Can anyone explain to me why the first sentence in the proof is valid.

Answer 1

Alternatively to the answer of Oskar Linka, we can also see the continuity by looking at the Leibniz-formula for determinants.

First of all, note that $f \in C'$. (I guess $C'$ denotes the set of all maps whose partial derivatives exist in all variables and are continuous, i.e. all the maps $\frac{\partial f_i}{\partial x_j}$ exist and are continuous.) Now, using the Leibniz-formula, we have $$J_f(b)=\sum_{\pi \in S_n} \text{sgn}(\pi)\prod_{i=1}^n \frac{\partial f_i}{\partial x_{\pi(i)}}(b)$$ for all $b \in S$. From this formula, we can directly read off the continuity of $J_f$ on $S$. It follows from the continuity of the maps $\frac{\partial f_i}{\partial x_j}$.

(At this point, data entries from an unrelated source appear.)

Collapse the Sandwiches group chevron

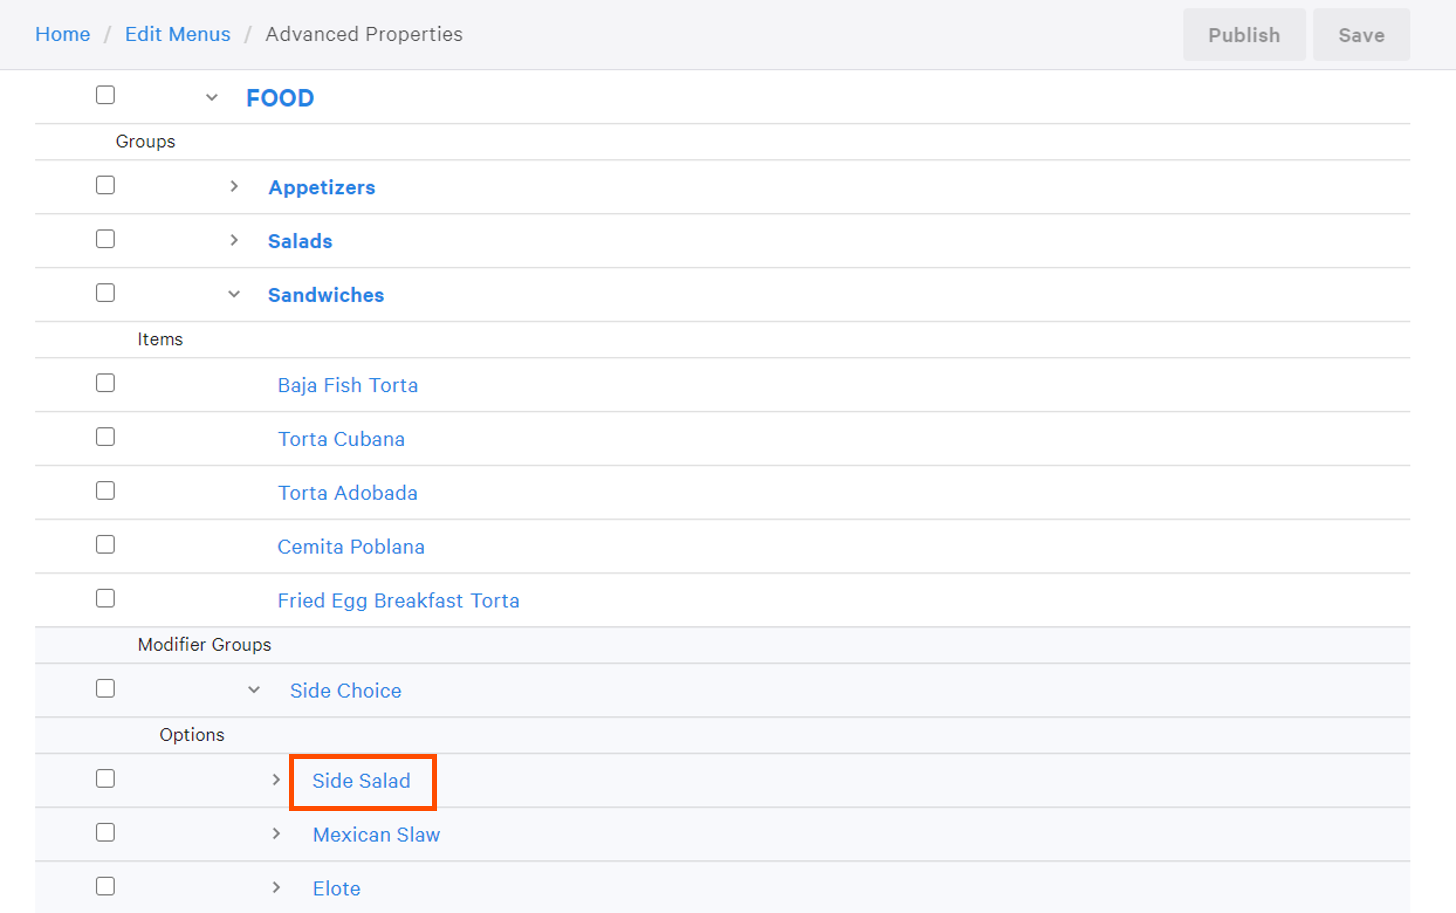tap(234, 295)
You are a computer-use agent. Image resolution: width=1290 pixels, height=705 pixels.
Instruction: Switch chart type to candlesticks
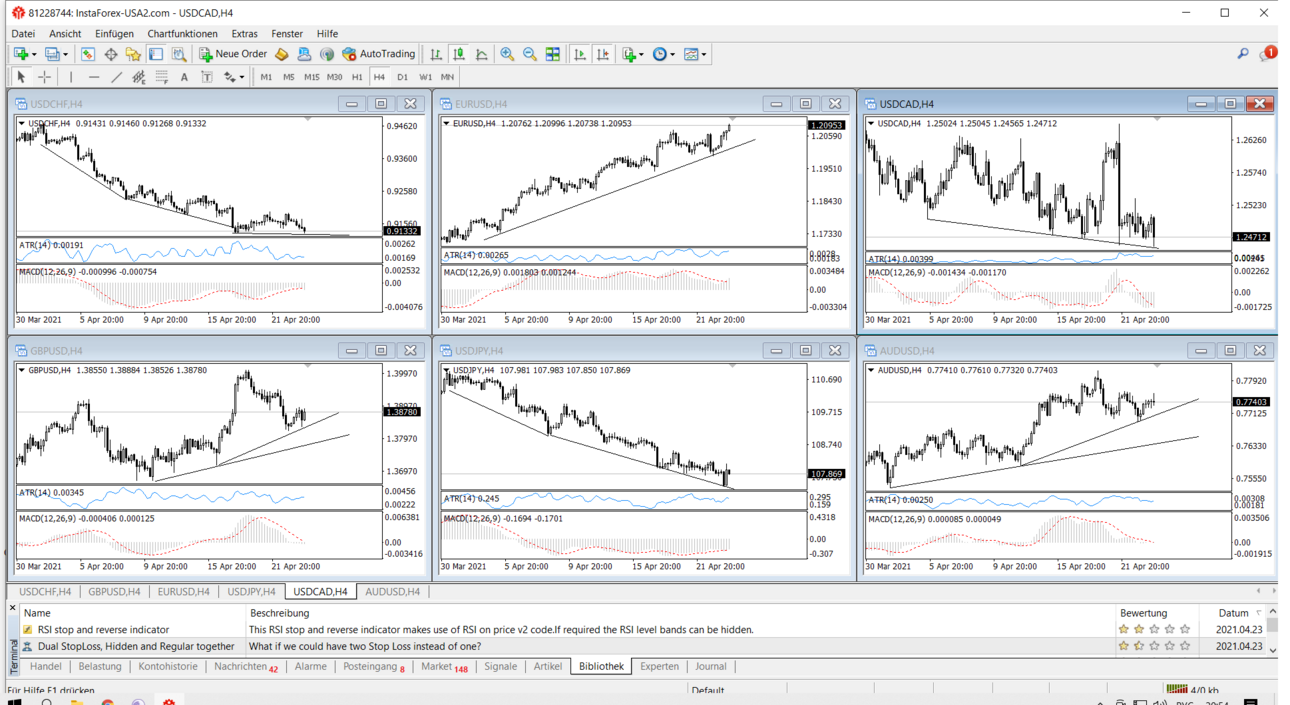[x=459, y=54]
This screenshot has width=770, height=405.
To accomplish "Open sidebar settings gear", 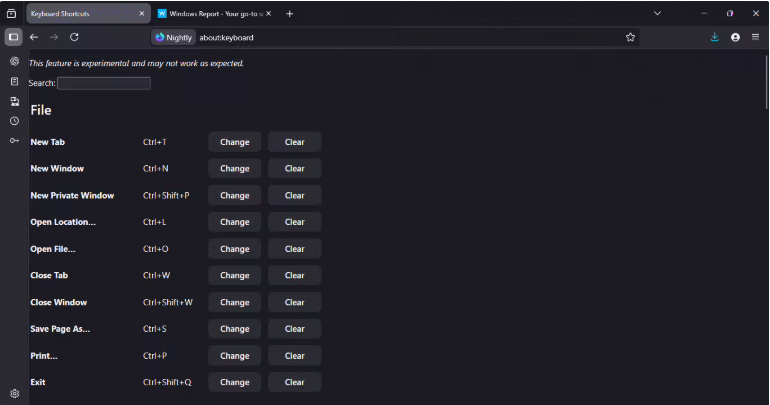I will (14, 394).

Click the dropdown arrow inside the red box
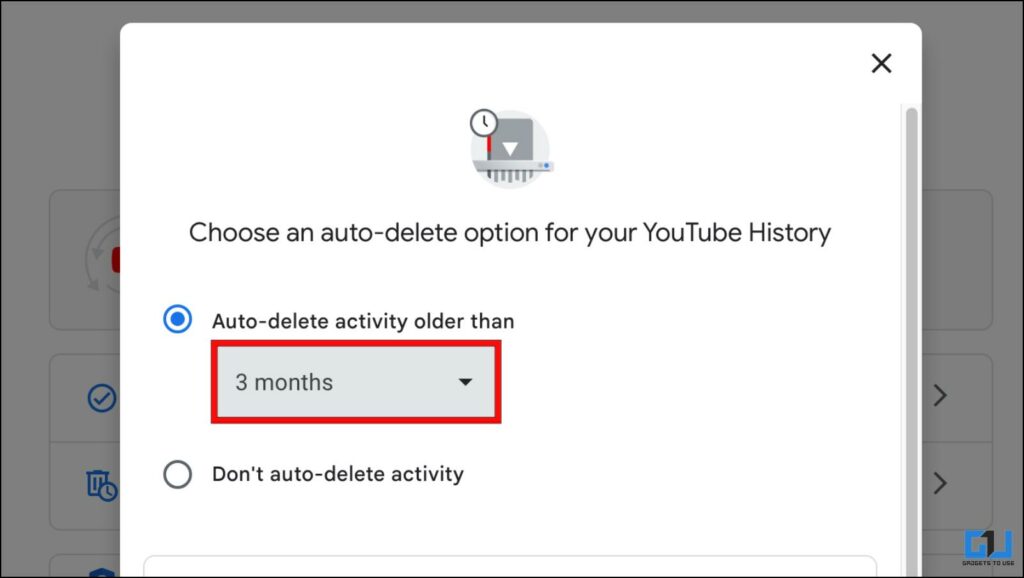(466, 382)
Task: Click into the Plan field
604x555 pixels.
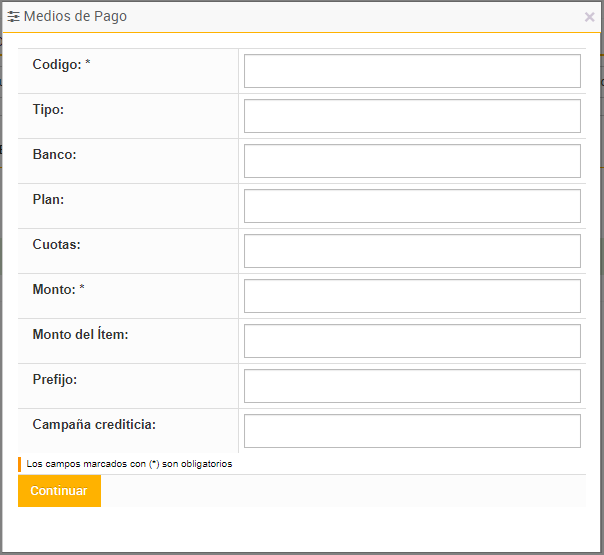Action: (x=412, y=206)
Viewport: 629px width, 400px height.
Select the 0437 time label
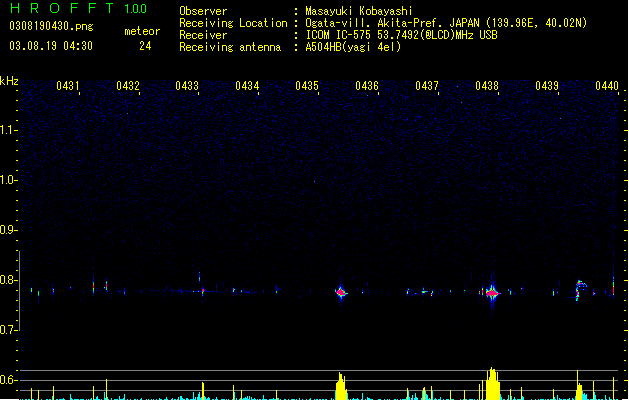(427, 86)
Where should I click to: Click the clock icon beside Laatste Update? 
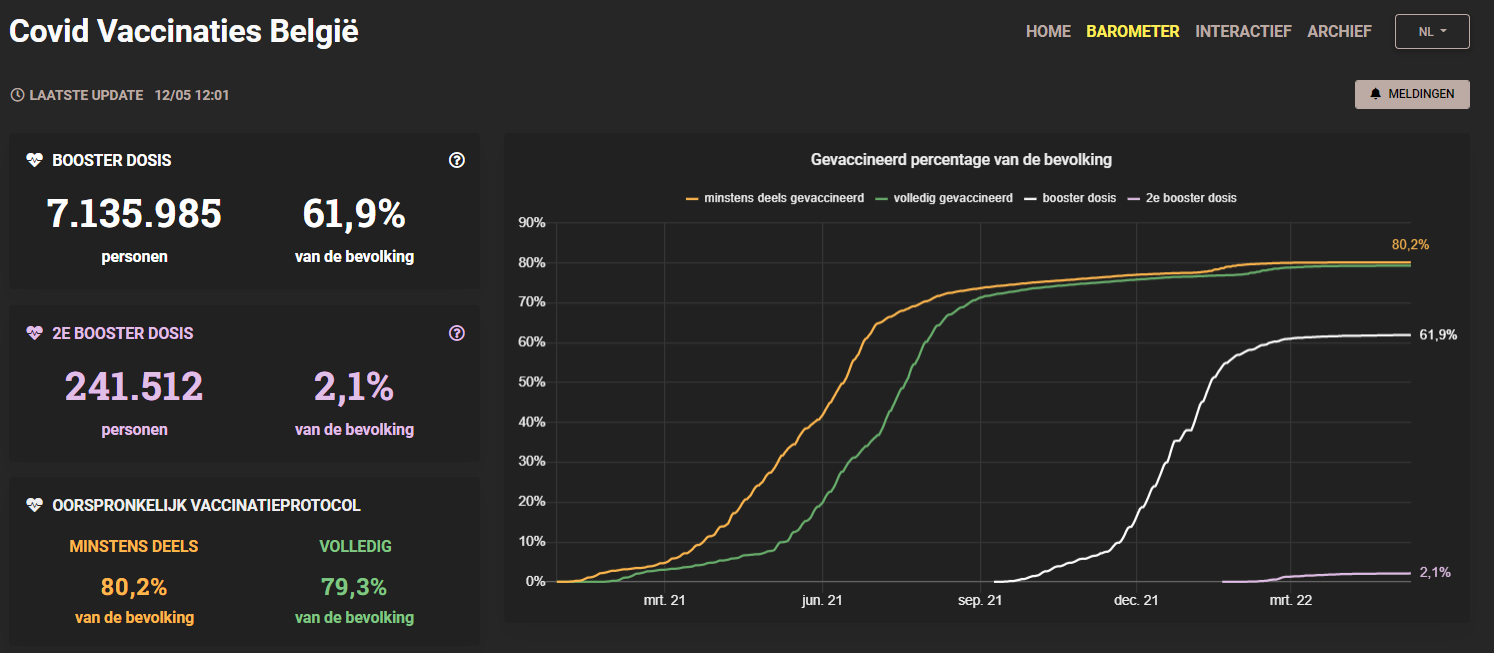(x=17, y=95)
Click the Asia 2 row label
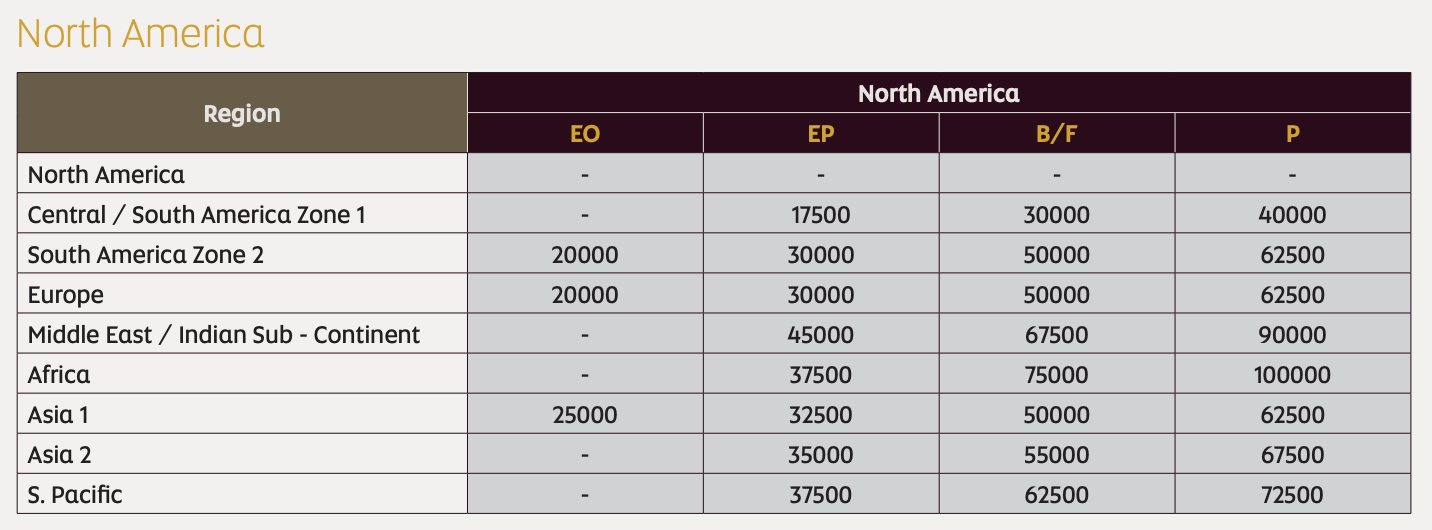This screenshot has height=530, width=1432. click(60, 455)
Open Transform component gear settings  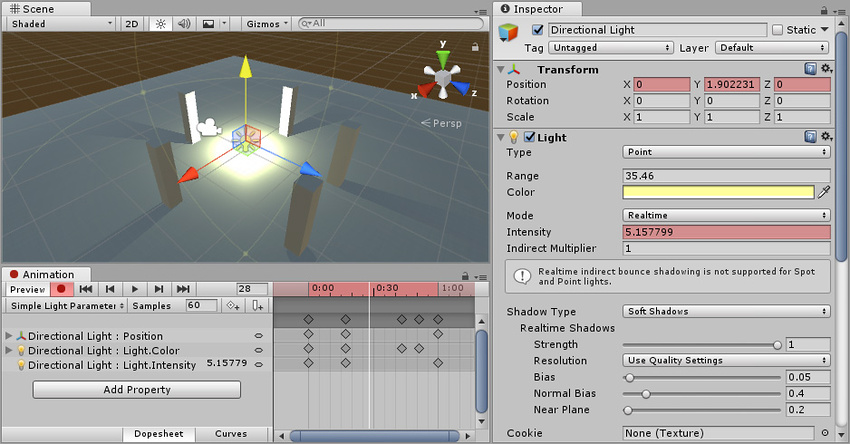point(826,69)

Now to the part about the open ball: if a map $h$ is continuous at some point $a$ and $h(a) \neq 0$, (e.g. $h=J_f$), there is always and open ball $B_{\varepsilon}(a)$ such that $h(x) \neq 0$ for all $x \in B_{\varepsilon}(a)$. Proof: Assume that this is not true. Then, for each $n \in \mathbb{N}$ there is an $x_n \in B_{\frac{1}{n}}(a)$ such that $h(x_n)=0$. Now, the sequence $(x_n)$ tends to $a$ for $n \to \infty$. However, $h(x_n)=0$ for all $x_n$. Therefore $h(x_n) \to 0$ for $n \to \infty$. But this is a contradiction: since $h$ is continuous at $a$, we should have $h(x_n) \to h(a) \neq 0$ instead.

Note: $B_{\varepsilon}(a)$ denotes the open $\varepsilon$-ball around $a$ where it is assumed that $\varepsilon >0$.

Answer 2

Determinant is continuous on operators over $R^n$ (it is a polynomial of the coefficients with respect to the canonical, say, basis) and the jacobian matrix is also continuous by assumption. Composition preserves continuity.